Olho tudo em volta e vejo teu sorriso por inteiro, chego a sentir teu cheiro, mas não mais o seu calor. Dor e desespero. Perdoe o meu olhar verdadeiro, carregado de sua emoção.
Pra onde vou agora?
Jogar minha caixa no lixo, livrar-me do teu riso e pedir a minha amiga que redija a nossa história. Não quero nada meloso, nem triste e nem alegre. Um texto sucinto, para expor o que eu sinto e não tenho coragem de dizer.
Sei que você vai ler e enxergar nas linhas dela, que são minhas, meu coração pulsar vazio. Talvez me ache idiota, me xingue e nunca mais queira me ver. Mas meu consolo é saber que estas palavras chegarão até você, pois estou seguindo o seu conselho.
Ainda vejo teu sorriso por inteiro, aqui dentro. Mas nossa fotografia partida ao meio, revela nossa realidade. Segue em frente, boa viagem… que eu tenho umas coisas para resolver…depois então vou me embora, contar a minha amiga o fim da história, pra ela terminar de escrever.
A caixa de madeira envelhecida, muito antiga, presente de outra geração, vai pro lixo, levando consigo qualquer recordação. O retrato com os sorrisos mutilados, vai virar nada. E o texto sucinto, que minha amiga escreveu sobre o que sinto, nem quero ler, pois sigo em frente agora, e com sinceridade, não quero nada que me lembre nossos sorrisos pela metade.
Oi pessoas! Meio atribulada com trabalhos na faculdade, postei um texto escrito há algum tempo, a pedido de alguém especial.
Quem nunca ouviu pitangas de relacionamentos findados, levante a mão.
Todo amor é eterno enquanto dura.
Beijos…
Meg
claudiamagnolia
11:36 — Arquivado em: 

“..Quem nunca ouviu pitangas de relacionamentos findados, levante a mão…”
Te amo, minha vida! O texto está perfeito como sempre…
Dan
Comentário por Dan — 26.11.06 @ 13:48
com certeza amiga!!!
td amor é eterno enquanto dura
e qnd vc kmeça
a explicar o amor
é pq ñ ama +…
Bjks
Comentário por Linda Nunes — 26.11.06 @ 14:52
Afzzzzzzzzz!!!
Amigahhhh***
Textoooo Maix Ki Perfeitooooo!!!
Quasee Choreiii!
RsRs***
Te AmoOoO!
Parabénsssss!!!

Comentário por Mandisss*** — 26.11.06 @ 17:22
Gostei muito!Texto que nos motiva ao interesse pela leitura,por sinal muito bem redigido!

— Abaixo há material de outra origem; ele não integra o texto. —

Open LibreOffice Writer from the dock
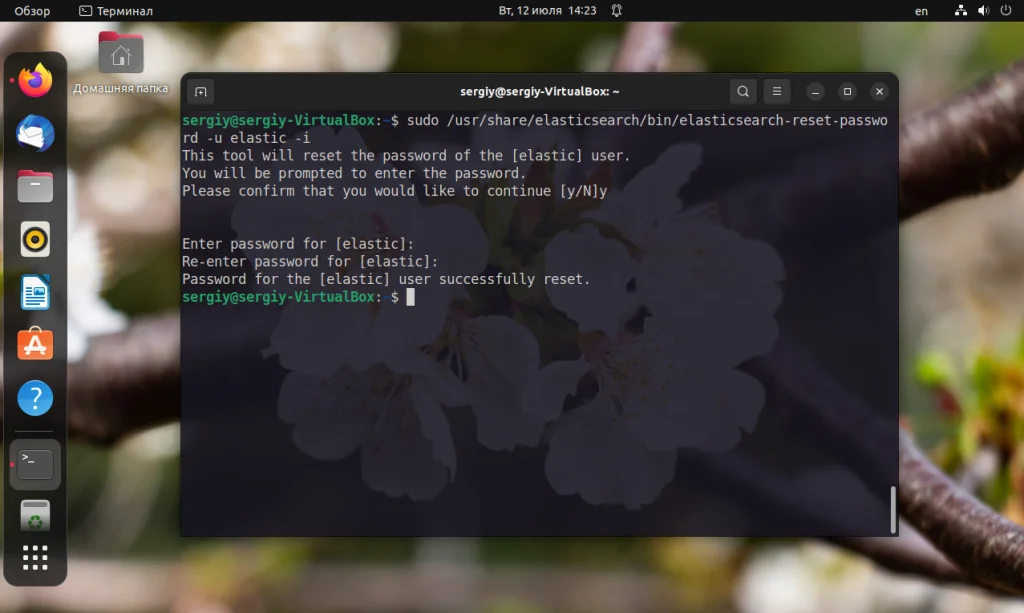(x=35, y=292)
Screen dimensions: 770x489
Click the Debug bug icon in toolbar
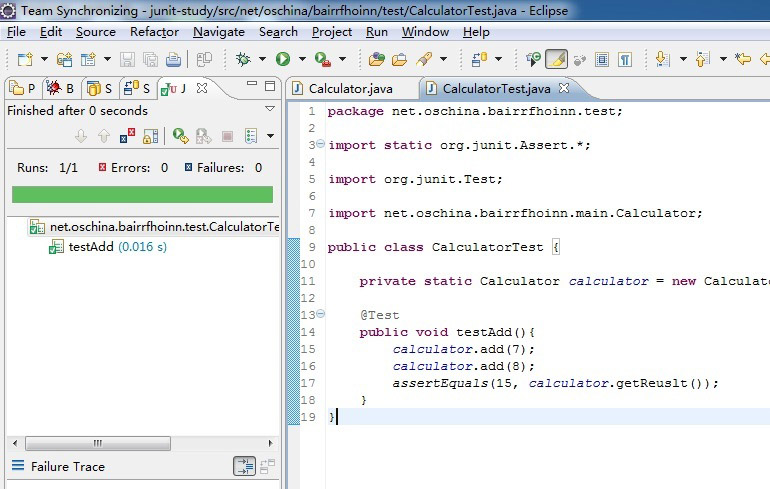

Comentário por LÃlia Amorim — 26.11.06 @ 21:26
Oi Meg, Gostei do texto, nunca o tinha lido. Pq ele é em forma d prosa???
É bem triste né? Espero nunca precisar falar isso pra ninguém.
Fica com Deus!
Comentário por Alvaro Tairone — 27.11.06 @ 1:03
Olá Meg,parabéns…Lindo!!
Eu achei seu texto verdadeira poesia.
Emquanto lia pensava no qto uma despedida nos deixa vulnerarável e ao mesmo tempo deloberadamente agressevoa para falar as pitangas toda como desabafo.
Beijussssssss
Comentário por muito legal — 27.11.06 @ 14:54
Olá Meg,
Que texto triste!!! :0( Porém muito lindo!!! Quando li, passou um filme dos meus sentimentos.
Gostei bastante do seu blog.
Beijocas
Mari
Comentário por Mari — 1.12.06 @ 9:39
Amiga,
Pq vc nunca mais postou textos???? Tá parecendo uma pessoa que conheço!!!!
Te amo e Tô morrendo de saudadessss
Bjos
Comentário por Francys — 19.12.06 @ 12:54
Oi. Gostei muito de seu texto.
Tenho guardada uma caixa de sapatos com recordações de amores e paixões que se foram. Não abro, nem quero abrir. Mas ficam no fundo do guarda-roupa, como fantasma de casa velha. Um dia podem voltar todos juntos para me assombrar. Que não se atrevam, ou vão direto para o lixo.